◆ Exercise directions
Update the rows from the start of the records through the line that contains "tap(702, 665)" by changing "gear" to "cog". Write those lines out again with everything else left the same.

Extracted rows:

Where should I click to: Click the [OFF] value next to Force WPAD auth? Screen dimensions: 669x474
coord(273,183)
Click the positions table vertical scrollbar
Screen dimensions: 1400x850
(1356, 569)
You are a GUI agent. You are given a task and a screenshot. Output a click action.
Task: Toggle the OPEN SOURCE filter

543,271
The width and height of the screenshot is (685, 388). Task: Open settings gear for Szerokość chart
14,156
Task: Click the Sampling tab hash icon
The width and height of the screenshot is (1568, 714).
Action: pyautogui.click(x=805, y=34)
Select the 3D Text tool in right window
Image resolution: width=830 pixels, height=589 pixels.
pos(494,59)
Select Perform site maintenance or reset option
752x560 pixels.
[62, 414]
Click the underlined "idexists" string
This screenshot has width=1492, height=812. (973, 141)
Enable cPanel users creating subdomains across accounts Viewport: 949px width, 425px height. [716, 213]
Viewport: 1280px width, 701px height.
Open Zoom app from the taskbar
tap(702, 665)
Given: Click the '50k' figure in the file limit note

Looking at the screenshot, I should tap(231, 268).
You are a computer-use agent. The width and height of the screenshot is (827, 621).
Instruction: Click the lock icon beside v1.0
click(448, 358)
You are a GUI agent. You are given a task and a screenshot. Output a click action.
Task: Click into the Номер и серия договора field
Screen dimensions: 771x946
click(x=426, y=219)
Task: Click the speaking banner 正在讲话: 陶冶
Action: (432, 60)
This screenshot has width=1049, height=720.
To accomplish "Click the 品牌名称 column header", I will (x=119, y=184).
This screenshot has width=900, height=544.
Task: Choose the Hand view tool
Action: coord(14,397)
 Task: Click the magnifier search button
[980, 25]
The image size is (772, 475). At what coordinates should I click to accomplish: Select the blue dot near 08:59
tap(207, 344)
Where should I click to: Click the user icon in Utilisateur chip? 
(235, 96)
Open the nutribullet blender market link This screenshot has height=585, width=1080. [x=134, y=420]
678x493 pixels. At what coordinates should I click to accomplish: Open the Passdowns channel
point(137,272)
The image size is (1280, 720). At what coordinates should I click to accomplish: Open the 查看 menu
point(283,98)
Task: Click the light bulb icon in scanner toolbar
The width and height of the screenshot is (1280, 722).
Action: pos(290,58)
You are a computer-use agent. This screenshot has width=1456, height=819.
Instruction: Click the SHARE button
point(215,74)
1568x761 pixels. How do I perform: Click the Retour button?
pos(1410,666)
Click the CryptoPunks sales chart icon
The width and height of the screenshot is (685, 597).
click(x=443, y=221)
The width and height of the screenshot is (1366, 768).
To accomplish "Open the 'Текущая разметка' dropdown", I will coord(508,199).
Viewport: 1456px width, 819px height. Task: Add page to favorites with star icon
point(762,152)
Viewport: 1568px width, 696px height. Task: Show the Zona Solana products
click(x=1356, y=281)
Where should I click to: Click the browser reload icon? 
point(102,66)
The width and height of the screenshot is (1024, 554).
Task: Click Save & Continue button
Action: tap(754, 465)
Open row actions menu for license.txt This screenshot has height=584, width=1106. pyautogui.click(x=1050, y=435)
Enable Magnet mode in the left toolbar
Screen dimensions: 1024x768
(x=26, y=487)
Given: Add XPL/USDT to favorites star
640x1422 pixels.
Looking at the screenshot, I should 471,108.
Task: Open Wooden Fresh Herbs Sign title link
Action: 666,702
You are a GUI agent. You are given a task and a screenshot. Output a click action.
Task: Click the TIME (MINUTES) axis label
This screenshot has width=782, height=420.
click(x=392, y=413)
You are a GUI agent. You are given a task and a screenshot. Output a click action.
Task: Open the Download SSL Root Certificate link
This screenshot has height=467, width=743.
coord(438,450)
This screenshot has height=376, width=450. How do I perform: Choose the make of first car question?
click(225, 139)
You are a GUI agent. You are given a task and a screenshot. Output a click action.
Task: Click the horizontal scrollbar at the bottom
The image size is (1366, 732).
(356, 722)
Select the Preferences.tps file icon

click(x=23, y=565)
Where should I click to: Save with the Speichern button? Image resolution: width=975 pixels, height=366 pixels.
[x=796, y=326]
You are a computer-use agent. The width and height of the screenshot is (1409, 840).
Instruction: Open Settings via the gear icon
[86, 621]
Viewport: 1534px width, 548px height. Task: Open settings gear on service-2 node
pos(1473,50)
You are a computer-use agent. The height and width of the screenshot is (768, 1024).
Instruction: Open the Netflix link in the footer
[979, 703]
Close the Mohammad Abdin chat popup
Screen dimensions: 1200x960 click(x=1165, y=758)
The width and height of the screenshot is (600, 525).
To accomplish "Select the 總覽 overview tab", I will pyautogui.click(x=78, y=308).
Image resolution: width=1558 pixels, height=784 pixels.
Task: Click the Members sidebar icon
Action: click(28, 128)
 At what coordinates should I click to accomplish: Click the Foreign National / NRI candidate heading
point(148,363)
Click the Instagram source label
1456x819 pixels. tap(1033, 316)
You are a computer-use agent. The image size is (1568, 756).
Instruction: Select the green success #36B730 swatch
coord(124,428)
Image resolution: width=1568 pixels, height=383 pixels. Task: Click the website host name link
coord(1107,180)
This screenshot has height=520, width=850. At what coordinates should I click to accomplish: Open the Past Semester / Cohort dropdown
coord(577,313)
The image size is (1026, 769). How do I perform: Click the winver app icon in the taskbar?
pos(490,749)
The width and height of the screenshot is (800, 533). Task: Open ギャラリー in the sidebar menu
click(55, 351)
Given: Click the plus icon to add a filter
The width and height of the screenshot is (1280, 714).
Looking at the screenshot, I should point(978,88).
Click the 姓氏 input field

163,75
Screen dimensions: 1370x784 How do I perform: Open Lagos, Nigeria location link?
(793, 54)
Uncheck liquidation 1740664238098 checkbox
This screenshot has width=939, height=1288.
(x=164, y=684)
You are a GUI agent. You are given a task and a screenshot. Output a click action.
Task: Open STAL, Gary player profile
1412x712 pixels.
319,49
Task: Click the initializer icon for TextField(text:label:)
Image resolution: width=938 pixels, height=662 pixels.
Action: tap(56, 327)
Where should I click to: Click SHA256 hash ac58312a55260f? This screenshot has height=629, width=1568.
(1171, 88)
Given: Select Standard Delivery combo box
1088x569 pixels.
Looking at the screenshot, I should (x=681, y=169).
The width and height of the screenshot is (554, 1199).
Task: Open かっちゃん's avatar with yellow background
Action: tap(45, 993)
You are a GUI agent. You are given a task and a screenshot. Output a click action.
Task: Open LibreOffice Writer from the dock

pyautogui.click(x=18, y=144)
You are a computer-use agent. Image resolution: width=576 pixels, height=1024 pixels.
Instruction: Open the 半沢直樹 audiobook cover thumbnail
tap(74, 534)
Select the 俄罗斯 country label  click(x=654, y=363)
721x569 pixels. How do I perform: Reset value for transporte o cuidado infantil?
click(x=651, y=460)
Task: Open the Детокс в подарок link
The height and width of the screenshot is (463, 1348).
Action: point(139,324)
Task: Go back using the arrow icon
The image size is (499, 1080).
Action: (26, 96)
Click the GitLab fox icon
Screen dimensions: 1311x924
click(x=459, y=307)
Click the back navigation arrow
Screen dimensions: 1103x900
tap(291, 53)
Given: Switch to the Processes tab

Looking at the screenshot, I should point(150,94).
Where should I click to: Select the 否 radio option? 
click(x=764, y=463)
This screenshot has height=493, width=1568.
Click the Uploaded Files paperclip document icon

◆ Complete output
Where should I click to: Click the [OFF] value next to Force WPAD auth? Screen dimensions: 669x474
coord(273,183)
Click the positions table vertical scrollbar
Screen dimensions: 1400x850
(1356, 569)
You are a GUI agent. You are given a task and a screenshot. Output a click action.
Task: Toggle the OPEN SOURCE filter

543,271
The width and height of the screenshot is (685, 388). Task: Open settings cog for Szerokość chart
14,156
Task: Click the Sampling tab hash icon
The width and height of the screenshot is (1568, 714).
Action: pyautogui.click(x=805, y=34)
Select the 3D Text tool in right window
Image resolution: width=830 pixels, height=589 pixels.
pos(494,59)
Select Perform site maintenance or reset option
752x560 pixels.
[62, 414]
Click the underlined "idexists" string
This screenshot has width=1492, height=812. (973, 141)
Enable cPanel users creating subdomains across accounts Viewport: 949px width, 425px height. [716, 213]
Viewport: 1280px width, 701px height.
Open Zoom app from the taskbar
tap(702, 665)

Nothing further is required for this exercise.